[[ DATA open ]]

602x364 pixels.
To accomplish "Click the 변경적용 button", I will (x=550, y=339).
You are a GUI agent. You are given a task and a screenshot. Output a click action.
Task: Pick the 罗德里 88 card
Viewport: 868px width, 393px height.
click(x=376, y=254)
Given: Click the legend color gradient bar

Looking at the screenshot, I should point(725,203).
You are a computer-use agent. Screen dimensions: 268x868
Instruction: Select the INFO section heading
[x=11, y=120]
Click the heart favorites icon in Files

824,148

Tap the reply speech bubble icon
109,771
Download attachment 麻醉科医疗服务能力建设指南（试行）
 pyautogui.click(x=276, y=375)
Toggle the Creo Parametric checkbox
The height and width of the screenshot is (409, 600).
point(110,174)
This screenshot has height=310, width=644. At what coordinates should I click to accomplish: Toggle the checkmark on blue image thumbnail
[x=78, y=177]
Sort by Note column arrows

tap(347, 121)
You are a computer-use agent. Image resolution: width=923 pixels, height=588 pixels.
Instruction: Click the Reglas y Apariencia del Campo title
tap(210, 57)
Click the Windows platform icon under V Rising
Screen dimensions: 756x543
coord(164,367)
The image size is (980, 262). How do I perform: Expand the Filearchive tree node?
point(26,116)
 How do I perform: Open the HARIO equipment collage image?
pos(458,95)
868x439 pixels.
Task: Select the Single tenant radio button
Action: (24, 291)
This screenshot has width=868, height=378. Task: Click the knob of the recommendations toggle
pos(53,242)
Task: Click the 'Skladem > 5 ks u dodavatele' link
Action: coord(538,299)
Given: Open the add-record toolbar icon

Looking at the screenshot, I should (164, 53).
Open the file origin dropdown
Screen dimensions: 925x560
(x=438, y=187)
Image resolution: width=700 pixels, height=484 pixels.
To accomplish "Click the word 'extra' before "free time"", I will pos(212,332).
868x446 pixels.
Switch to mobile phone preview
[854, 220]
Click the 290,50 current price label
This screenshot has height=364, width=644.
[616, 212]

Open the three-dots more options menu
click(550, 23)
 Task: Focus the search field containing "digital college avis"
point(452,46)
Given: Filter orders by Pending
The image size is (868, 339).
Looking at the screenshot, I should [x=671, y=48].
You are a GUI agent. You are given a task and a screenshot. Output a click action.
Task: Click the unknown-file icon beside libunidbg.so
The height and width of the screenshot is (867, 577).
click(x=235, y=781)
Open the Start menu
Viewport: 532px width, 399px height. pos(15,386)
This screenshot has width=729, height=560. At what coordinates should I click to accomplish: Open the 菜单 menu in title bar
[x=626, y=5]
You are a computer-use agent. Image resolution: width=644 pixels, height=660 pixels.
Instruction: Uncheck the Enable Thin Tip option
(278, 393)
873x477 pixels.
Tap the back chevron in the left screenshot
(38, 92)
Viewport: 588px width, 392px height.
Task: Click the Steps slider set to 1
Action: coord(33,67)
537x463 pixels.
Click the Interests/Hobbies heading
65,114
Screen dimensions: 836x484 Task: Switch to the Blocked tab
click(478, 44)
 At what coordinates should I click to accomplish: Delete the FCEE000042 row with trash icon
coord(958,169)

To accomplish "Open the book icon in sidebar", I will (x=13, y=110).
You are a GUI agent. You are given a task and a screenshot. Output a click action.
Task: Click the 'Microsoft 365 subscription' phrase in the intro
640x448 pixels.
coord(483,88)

[[ DATA closed ]]

Using the entries above, give again exactly the lines from the line holding "Viewport: 868px width, 393px height." through the line holding "Toggle the Creo Parametric checkbox". Include both end lines and nothing else.

SOLUTION TO THIS EXERCISE:
Viewport: 868px width, 393px height.
click(x=376, y=254)
Given: Click the legend color gradient bar

Looking at the screenshot, I should point(725,203).
You are a computer-use agent. Screen dimensions: 268x868
Instruction: Select the INFO section heading
[x=11, y=120]
Click the heart favorites icon in Files

824,148

Tap the reply speech bubble icon
109,771
Download attachment 麻醉科医疗服务能力建设指南（试行）
 pyautogui.click(x=276, y=375)
Toggle the Creo Parametric checkbox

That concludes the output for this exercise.